This is the second in a three-part question-and-answer series provided by PricewaterhouseCoopers for The Star readers on various aspects of Budget 2005. The final part will appear in StarBiz tomorrow.
Q: The Finance Minister in presenting his 2005 Budget speech spoke on establishing a fund for tax refund. Can you explain what is the effect?
A: When the Government introduced assessment on the current-year basis as well as the self assessment system (SAS), there are companies which have made excess payments on their tax. These companies are entitled to claim refund from the Government.
Up to now, there has been no change in the procedure of paying refund as tax collected under the Income Tax Act goes into the consolidated fund and cannot be used to make refund.
The Inland Revenue Board (IRB) has to obtain the necessary fund from the Treasury. If the Treasury does not provide the fund, the IRB would not be in a position to make the refund.
With the establishment of a fund for tax refund, tax collected can be allocated into the fund as determined by the Finance Minister directly and the IRB would be allowed to utilise the monies from the fund to make refund.
This will certainly improve the Government's delivery system as refunds will be made in a shorter period.
Q: The Finance Minister has announced that there will be changes in claiming the Industrial Building Allowance for purchase of a used industrial building. My company intends to buy a used building to expand its activities. Can you advise me how the proposed change will impact my claim on the industrial building?
A: The proposed change is to overcome the difficulty faced by the taxpayer, i.e. the acquirer of the used industrial building, in computing the annual allowance, i.e. Industrial Building Allowance (IBA).
Based on the current law, the acquirer of a used building can claim IBA based on the tax residual value of the construction cost (i.e. construction cost less allowances claimed to date). The acquirer would have to obtain the information on the construction cost from the vendor. The acquirer may have difficulty in obtaining the information.
The proposed change in law is to simplify the claim for IBA as the basis of the computation of IBA will be calculated on the current purchase price notwithstanding that the disposer will be subject to the balancing allowance or balancing charge. In your case, say if the purchase price of the building is RM1mil, the company will be entitled to claim initial allowance of 10% and annual allowance of 3% in the year of acquisition.
Q: The recent budget proposed that interest-in-suspense be deemed as specific provision for bad debts and allowed a full deduction in the computation of income tax. Does this apply to stockbroking companies?
A: Section 34 of the Income Tax Act 1967 (ITA) governs the tax treatment of provision for doubtful debts. The new Section 34 subsection 3B of the Income Tax Act 1967 defines a “bank” as a bank or finance company or a banking and finance company licensed or deemed to be licensed under the Banking and Financial Institutions Act 1989 or Islamic Banking Act 1983, or an institution prescribed under the Development Financial Institutions Act 2002. Stockbroking companies appear not to be covered by the above provision.
Q: The Government has increased the duty for cigarettes again this year. As a smoker, can I know how much will the price of cigarettes be increased?
A: The 2005 Budget has announced a change in the duty structure for cigarettes.
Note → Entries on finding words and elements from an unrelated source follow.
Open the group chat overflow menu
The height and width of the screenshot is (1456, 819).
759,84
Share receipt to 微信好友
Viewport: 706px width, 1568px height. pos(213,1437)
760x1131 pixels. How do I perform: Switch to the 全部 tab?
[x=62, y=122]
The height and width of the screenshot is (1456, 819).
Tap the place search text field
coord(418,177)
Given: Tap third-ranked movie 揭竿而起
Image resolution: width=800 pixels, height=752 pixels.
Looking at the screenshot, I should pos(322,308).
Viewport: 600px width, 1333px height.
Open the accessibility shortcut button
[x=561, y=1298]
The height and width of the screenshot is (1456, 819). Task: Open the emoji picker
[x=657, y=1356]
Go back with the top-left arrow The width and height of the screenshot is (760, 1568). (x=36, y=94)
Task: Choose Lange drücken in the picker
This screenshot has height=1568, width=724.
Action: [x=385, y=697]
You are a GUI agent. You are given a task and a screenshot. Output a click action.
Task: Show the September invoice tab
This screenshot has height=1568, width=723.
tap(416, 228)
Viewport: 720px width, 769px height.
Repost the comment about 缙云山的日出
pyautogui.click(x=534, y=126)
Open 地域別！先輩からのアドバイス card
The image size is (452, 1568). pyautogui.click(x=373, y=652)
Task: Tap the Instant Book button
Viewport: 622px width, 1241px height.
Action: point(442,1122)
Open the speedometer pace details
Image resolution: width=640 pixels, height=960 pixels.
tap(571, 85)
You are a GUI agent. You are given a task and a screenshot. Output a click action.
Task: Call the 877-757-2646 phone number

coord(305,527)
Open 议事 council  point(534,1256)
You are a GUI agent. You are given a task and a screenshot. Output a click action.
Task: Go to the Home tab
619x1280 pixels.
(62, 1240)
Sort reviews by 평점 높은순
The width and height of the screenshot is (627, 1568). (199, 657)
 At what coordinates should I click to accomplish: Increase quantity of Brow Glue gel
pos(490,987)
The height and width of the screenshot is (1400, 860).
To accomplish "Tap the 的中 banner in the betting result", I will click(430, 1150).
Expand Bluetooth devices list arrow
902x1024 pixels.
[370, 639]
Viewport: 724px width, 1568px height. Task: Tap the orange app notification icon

The changes in the rate of import duty and excise duty are as follows:
Old import duty: RM200/kg. New import duty: RM0.20/stick.
Old excise duty: RM58/kg. New excise duty: RM81/1,000 sticks.
The Minister of Finance in his budget speech mentioned an increase in excise duty rates to promote a healthy lifestyle. The increase in excise duty to be around 40%, for imported as well as locally manufactured cigarettes. The increase in the excise duty would also increase the amount of sales tax paid.
The impact of the increase on the consumer would ultimately depend on how much of the increase will be passed down by the tobacco manufacturers and importers. The higher costs will increase the incidence of cigarette smuggling and would have to be addressed by the authorities.
Q: The abolishment of the import duty on semi-finished components for the wood-based industry would benefit the construction industry. Would this benefit be passed on to the property buyers?
A: Although construction costs are expected to be reduced in the case where imported components are used, the benefit may be minimal. It would be up to the developers to determine how much of the reduction, if any to be passed to the property buyers.
Q: It was anticipated that Budget 2005 will be a “caring” budget. How will Budget 2005 benefit the man in the street?
A: The proposals that will benefit individual taxpayers at large include the following, which will come into effect beginning in Year of Assessment 2005:
·The relief for the purchase of books to increase from RM500 to RM700 to promote the reading habit;
·The limit on relief for EPF contributions and/for insurance premium to be increased from RM5,000 to RM6,000; and
·The rebate for the purchase of a personal computer to increase from RM400 to RM500 to promote the penetration of ICT into the Malaysian society.